Worldwide, governments, associations and organizations, continue to fight for women trapped under the burden of religion, politics, discrimination, sexual abuse and violence. Many underestimate and regard women as domestic care providers, thus they are denied the respect they deserve in the society, despite many occupying high positions within different professional careers.

To create a peaceful society and discourage violence and racism, racial offence carries a heavy fine or possibly jail sentence in certain countries. For example in Britain, a person who uses threatening, abusive or insulting words or behaviour, is guilty of an offence with intention to stir up racial hatred. The offence carries a maximum sentence of seven years imprisonment or a fine, but this is not the case in many European countries, including Italy, Belgium and Holland.
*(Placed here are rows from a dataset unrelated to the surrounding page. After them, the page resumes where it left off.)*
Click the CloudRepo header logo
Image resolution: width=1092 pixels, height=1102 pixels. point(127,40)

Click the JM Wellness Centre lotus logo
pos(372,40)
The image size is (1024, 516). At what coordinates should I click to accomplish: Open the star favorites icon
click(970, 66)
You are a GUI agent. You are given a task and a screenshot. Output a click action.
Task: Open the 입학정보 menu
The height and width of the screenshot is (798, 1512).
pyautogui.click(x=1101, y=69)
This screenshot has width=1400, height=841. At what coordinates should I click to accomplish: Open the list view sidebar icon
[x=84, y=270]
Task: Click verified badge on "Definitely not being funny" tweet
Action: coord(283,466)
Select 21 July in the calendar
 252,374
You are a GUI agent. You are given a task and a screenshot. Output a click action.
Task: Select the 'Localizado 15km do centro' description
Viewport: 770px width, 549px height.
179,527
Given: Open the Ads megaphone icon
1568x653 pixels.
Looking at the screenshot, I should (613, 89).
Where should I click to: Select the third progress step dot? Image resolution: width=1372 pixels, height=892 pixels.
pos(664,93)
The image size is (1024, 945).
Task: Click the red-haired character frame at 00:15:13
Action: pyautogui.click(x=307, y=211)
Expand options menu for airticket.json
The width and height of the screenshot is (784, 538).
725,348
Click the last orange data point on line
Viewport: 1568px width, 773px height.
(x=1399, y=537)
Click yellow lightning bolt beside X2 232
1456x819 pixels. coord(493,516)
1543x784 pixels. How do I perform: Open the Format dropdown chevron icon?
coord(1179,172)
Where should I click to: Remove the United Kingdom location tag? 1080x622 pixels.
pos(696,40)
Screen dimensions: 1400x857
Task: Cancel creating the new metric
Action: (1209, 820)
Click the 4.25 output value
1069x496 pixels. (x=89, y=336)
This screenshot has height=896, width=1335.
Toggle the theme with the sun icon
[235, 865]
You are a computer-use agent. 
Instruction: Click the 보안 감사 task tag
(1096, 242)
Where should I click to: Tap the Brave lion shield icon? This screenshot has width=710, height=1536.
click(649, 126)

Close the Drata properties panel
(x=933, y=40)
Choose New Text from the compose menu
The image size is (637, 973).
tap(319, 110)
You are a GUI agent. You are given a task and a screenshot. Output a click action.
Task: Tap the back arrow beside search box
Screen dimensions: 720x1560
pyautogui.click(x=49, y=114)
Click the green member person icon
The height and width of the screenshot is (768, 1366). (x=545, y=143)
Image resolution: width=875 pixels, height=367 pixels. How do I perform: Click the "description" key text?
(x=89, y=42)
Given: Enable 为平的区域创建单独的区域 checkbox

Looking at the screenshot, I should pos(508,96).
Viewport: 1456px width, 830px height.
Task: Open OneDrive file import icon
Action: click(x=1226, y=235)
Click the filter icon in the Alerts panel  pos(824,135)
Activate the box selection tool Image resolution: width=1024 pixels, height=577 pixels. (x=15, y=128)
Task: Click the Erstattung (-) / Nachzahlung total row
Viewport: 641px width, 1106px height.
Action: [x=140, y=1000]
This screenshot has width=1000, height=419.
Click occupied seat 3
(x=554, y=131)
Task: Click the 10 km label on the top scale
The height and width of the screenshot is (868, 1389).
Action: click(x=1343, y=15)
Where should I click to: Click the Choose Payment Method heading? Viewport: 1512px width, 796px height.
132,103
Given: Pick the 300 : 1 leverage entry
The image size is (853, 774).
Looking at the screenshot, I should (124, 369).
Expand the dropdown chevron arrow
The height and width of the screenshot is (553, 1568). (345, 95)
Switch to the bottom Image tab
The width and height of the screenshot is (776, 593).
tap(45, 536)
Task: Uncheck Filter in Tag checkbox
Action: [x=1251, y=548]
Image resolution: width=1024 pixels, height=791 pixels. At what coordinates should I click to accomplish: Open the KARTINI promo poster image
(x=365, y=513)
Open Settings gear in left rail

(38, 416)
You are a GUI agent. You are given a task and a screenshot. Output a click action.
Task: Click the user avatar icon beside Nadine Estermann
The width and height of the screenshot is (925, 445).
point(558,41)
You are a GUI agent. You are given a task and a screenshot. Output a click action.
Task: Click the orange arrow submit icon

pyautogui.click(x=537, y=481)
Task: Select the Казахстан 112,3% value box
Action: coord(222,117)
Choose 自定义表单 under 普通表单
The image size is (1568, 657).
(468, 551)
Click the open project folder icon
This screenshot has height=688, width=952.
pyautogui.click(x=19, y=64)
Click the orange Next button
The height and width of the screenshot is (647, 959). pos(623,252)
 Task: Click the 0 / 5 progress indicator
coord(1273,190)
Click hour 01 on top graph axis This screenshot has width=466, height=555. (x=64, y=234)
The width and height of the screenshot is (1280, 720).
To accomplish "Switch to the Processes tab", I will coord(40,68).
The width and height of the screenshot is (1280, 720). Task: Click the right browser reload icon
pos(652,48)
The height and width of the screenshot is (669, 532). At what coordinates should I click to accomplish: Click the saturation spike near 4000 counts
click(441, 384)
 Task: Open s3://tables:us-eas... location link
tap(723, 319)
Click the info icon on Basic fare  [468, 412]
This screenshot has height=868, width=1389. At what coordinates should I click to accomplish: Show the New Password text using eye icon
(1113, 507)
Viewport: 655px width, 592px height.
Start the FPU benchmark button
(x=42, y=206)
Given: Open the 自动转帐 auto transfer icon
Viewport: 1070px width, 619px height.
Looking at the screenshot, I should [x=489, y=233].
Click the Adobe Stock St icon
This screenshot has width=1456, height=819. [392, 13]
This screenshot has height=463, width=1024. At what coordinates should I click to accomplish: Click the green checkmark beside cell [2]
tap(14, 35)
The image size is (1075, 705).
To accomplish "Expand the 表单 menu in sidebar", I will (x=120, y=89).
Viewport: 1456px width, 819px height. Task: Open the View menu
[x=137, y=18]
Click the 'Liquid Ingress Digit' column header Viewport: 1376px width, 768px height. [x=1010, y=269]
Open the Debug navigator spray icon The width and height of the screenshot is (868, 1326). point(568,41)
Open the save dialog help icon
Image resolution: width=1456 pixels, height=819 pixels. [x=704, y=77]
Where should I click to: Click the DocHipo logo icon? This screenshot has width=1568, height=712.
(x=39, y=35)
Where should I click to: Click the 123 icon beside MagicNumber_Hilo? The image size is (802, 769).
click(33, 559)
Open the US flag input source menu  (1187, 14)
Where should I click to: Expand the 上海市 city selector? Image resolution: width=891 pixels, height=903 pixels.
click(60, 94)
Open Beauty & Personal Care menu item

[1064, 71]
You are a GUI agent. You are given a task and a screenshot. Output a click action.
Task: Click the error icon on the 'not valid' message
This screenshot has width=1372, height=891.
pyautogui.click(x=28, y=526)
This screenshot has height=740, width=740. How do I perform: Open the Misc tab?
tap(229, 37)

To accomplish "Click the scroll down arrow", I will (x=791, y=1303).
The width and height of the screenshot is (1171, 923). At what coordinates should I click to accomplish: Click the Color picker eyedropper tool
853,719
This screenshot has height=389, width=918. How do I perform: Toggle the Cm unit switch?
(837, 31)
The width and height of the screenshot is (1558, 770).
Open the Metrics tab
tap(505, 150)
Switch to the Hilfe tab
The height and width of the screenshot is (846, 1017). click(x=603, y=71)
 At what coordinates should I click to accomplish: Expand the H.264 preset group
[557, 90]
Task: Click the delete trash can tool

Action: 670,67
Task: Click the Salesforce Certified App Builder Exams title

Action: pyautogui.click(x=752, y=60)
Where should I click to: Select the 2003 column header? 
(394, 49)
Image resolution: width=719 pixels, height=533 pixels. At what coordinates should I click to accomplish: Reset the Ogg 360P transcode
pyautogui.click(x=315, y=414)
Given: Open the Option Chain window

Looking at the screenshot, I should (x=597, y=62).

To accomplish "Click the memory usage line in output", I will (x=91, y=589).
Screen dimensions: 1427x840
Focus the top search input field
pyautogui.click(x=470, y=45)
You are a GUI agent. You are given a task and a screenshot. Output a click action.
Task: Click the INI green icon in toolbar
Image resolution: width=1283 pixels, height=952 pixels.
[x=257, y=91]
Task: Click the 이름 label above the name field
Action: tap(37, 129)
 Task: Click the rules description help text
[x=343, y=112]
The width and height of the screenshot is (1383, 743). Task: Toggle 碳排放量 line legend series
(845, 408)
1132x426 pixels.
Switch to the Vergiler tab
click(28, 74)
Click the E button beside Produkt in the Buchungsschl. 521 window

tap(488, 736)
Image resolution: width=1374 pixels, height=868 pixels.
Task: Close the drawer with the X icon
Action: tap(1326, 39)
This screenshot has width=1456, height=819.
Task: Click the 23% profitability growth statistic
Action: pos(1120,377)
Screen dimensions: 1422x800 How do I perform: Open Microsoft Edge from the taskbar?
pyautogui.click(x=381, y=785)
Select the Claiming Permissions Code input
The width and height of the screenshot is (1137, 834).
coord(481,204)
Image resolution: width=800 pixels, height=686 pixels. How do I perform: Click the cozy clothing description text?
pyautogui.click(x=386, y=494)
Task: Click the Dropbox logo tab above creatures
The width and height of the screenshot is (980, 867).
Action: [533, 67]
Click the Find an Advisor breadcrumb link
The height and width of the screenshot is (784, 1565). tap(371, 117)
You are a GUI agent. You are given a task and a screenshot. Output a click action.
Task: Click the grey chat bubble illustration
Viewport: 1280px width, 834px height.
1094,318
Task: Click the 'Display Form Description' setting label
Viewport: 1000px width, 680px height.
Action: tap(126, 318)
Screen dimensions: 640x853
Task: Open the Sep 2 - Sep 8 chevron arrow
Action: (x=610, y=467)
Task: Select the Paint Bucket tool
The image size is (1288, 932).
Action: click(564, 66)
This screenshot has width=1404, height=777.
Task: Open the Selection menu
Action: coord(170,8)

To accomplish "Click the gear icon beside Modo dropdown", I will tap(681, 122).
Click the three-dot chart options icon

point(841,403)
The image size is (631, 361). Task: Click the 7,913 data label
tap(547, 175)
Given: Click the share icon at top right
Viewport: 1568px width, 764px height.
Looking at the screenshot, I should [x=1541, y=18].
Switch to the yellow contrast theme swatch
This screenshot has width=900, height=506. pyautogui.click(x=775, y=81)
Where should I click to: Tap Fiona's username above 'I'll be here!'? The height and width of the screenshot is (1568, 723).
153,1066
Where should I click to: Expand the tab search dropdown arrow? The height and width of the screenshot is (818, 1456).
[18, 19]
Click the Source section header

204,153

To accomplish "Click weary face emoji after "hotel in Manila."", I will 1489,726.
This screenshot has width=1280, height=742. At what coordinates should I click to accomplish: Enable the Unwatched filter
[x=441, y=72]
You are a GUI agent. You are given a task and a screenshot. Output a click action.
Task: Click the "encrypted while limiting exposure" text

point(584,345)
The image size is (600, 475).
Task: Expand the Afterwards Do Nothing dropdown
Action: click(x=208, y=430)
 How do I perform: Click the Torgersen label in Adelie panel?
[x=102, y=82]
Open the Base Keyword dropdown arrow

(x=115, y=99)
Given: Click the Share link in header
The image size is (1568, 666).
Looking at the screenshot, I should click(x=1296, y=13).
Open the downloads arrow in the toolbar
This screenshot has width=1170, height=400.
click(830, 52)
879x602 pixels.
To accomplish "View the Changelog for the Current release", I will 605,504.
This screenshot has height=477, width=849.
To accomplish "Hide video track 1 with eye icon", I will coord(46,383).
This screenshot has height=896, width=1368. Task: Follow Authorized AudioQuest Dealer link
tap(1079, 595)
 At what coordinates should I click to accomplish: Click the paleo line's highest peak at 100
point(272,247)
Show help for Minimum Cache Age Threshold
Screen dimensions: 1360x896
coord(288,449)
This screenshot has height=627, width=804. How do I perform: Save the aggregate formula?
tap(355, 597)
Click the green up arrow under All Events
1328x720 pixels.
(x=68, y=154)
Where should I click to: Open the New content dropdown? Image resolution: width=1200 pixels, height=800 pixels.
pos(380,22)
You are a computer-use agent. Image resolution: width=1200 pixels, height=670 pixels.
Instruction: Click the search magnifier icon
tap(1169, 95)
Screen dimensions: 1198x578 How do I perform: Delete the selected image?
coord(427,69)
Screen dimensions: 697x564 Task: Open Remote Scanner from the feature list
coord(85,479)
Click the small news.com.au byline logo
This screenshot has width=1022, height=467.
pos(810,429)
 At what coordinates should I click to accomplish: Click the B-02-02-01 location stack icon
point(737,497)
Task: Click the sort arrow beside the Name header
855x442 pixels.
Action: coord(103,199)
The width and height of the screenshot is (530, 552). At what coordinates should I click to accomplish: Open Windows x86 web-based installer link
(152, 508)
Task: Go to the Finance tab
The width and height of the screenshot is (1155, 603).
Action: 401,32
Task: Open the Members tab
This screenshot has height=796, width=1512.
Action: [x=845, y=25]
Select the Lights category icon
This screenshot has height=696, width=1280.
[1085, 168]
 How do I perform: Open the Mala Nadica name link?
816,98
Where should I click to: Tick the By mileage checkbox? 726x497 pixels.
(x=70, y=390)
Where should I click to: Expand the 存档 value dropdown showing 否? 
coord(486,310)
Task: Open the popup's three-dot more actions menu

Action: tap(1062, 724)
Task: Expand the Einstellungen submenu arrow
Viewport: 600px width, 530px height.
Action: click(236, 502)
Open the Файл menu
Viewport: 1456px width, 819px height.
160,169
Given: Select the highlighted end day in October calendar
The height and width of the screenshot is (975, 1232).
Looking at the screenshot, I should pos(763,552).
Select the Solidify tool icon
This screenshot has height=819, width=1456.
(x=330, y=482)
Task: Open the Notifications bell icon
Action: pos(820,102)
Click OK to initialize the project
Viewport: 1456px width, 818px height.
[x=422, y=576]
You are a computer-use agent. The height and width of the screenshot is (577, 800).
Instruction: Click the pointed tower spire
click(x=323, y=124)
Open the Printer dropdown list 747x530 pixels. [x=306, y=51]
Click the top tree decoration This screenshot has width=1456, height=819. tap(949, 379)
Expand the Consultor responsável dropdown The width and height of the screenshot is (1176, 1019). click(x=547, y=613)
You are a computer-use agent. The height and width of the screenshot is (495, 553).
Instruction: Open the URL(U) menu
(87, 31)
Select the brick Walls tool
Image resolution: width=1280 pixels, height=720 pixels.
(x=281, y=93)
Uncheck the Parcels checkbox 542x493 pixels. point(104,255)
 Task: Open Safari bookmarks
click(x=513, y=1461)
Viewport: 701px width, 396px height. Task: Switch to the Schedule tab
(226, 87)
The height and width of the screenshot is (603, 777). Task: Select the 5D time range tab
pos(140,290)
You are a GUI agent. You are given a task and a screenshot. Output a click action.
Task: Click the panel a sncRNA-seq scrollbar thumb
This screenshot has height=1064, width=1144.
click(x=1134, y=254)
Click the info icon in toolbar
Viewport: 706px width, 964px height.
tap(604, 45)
Racial comments against others pass  daily with impunity in these countries.

Italy is one of the countries which has broken every rule in regard to racial issues, in the name of Catholicism. The Mafioso infested country encourages racism, sodomy and child abuse, right under the nose of the Vatican City. Lack of good leadership, corruption and Mafioso activities, have spread Italians all over the world like a virus. Instead of dealing with corruption and crime which have weakened the country’s economic and industrial infrastructure, Italian government promotes racism.

Cecile Kyenge

Cécile Kyenge

Since Cécile Kyenge became Italy’s first black minister of integration, she has openly been insulted by the media and many politicians with impunity. Cristiano Za Garibaldi, the deputy mayor of the town of Diano Marina in the northern region of Liguria, posted on his public Facebook page that Miss Kyenge used to be on a road patronized by prostitutes for soliciting clients, of whom many were black. Racist taunts come in daily against her. At a rally someone hurled bananas at her.

Roberto Calderoli, a senior party member, also last year compared the black minister Cecile Kyenge to an orangutan. How can a minister suffer this kind of discrimination and racism, while European leaders meet daily in the heart of Brussels, to discuss political issues without doing anything about this?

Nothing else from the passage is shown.